PROMPT —
Which lines in the data contain the word "Enable"? Please copy each of them.

Collected data:
----------
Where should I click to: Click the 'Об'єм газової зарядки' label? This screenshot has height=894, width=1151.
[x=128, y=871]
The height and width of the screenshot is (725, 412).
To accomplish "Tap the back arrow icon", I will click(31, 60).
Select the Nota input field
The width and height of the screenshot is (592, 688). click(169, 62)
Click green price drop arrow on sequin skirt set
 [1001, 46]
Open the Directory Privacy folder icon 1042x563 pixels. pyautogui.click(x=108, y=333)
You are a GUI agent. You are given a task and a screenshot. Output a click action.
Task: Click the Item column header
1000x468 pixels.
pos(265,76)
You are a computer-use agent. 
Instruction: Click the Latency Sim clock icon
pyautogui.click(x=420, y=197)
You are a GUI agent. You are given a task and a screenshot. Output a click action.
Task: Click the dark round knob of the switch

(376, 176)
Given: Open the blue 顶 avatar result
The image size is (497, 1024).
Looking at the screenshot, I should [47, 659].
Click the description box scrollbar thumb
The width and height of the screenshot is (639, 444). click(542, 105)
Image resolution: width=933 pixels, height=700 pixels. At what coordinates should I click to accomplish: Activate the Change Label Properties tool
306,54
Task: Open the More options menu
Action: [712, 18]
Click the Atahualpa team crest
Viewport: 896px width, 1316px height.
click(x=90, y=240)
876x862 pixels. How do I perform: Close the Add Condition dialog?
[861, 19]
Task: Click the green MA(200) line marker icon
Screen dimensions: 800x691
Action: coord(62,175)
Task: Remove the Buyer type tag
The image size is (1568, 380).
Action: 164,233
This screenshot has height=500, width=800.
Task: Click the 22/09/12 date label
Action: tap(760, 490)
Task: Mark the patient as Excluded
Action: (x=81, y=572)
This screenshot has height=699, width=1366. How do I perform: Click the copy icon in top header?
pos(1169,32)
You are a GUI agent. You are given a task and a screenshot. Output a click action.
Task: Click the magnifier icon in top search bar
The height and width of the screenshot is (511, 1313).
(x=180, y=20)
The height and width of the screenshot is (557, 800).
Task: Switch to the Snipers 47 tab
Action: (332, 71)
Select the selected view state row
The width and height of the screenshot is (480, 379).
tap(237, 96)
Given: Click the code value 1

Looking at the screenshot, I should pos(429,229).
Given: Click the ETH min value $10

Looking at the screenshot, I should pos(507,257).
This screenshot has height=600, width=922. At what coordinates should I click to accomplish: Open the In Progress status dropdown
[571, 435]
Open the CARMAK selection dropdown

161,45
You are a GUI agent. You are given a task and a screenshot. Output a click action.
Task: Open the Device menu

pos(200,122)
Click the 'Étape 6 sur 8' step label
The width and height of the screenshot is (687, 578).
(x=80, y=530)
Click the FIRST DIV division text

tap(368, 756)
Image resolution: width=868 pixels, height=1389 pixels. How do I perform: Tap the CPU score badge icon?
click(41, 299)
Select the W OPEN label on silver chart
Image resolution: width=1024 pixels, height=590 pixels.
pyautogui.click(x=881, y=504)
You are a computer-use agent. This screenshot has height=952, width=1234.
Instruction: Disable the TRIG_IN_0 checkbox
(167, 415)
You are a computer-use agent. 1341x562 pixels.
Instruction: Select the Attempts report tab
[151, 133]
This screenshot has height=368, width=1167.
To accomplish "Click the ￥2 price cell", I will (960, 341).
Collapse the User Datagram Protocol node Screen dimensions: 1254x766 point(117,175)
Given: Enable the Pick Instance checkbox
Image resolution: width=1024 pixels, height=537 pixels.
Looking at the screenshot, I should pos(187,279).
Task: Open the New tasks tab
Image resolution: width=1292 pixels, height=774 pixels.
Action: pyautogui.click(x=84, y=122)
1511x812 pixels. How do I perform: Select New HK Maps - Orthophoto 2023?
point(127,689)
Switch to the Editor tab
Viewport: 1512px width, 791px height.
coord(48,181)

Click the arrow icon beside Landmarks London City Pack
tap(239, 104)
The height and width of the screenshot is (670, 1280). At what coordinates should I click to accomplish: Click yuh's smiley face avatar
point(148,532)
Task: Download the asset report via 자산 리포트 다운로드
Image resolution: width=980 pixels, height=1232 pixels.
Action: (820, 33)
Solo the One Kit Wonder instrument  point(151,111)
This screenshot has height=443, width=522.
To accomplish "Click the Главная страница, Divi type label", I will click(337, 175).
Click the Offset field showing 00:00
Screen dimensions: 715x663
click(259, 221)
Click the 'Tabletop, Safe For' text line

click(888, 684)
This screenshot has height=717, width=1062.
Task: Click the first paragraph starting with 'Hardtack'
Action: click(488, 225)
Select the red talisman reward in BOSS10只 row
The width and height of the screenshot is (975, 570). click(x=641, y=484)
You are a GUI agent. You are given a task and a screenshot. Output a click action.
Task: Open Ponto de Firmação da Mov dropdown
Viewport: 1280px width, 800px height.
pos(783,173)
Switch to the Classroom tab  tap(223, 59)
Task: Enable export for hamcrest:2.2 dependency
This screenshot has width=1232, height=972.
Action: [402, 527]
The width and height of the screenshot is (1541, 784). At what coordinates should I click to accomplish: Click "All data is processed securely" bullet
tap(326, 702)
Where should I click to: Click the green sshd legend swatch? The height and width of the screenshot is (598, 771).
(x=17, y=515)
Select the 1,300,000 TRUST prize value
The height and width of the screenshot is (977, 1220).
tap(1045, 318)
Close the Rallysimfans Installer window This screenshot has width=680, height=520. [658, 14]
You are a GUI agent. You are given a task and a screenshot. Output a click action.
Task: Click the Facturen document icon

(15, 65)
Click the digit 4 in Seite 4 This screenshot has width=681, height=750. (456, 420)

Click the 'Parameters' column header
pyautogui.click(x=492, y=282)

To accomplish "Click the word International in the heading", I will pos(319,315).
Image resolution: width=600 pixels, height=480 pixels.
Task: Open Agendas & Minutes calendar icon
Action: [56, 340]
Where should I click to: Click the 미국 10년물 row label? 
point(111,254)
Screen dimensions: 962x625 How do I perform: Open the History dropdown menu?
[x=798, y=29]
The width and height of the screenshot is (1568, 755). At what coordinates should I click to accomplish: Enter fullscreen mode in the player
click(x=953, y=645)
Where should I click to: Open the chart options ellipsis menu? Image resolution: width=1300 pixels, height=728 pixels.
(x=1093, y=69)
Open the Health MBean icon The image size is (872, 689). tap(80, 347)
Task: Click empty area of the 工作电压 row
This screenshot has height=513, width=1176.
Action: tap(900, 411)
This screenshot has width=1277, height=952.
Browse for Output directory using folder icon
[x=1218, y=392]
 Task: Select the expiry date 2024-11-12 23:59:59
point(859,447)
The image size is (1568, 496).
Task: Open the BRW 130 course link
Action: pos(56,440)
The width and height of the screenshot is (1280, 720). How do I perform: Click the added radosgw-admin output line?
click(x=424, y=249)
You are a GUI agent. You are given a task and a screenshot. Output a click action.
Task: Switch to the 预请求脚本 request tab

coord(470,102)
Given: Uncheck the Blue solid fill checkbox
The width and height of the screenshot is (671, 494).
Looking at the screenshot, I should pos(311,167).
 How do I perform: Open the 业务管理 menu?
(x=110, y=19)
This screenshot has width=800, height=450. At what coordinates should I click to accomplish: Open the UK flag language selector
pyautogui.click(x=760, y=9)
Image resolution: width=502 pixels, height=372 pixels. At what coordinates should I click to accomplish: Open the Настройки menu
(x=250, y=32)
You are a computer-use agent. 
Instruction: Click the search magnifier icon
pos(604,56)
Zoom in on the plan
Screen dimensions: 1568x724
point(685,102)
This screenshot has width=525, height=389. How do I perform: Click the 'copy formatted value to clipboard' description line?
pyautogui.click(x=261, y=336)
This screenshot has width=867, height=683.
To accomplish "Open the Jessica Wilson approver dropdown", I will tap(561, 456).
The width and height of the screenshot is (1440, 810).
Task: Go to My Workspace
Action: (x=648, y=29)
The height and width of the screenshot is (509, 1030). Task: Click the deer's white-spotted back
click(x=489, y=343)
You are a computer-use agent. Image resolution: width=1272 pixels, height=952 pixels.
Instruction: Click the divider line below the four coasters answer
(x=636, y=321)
----------
ANSWER SECTION —
Given: Enable the Pick Instance checkbox
Task: Enable export for hamcrest:2.2 dependency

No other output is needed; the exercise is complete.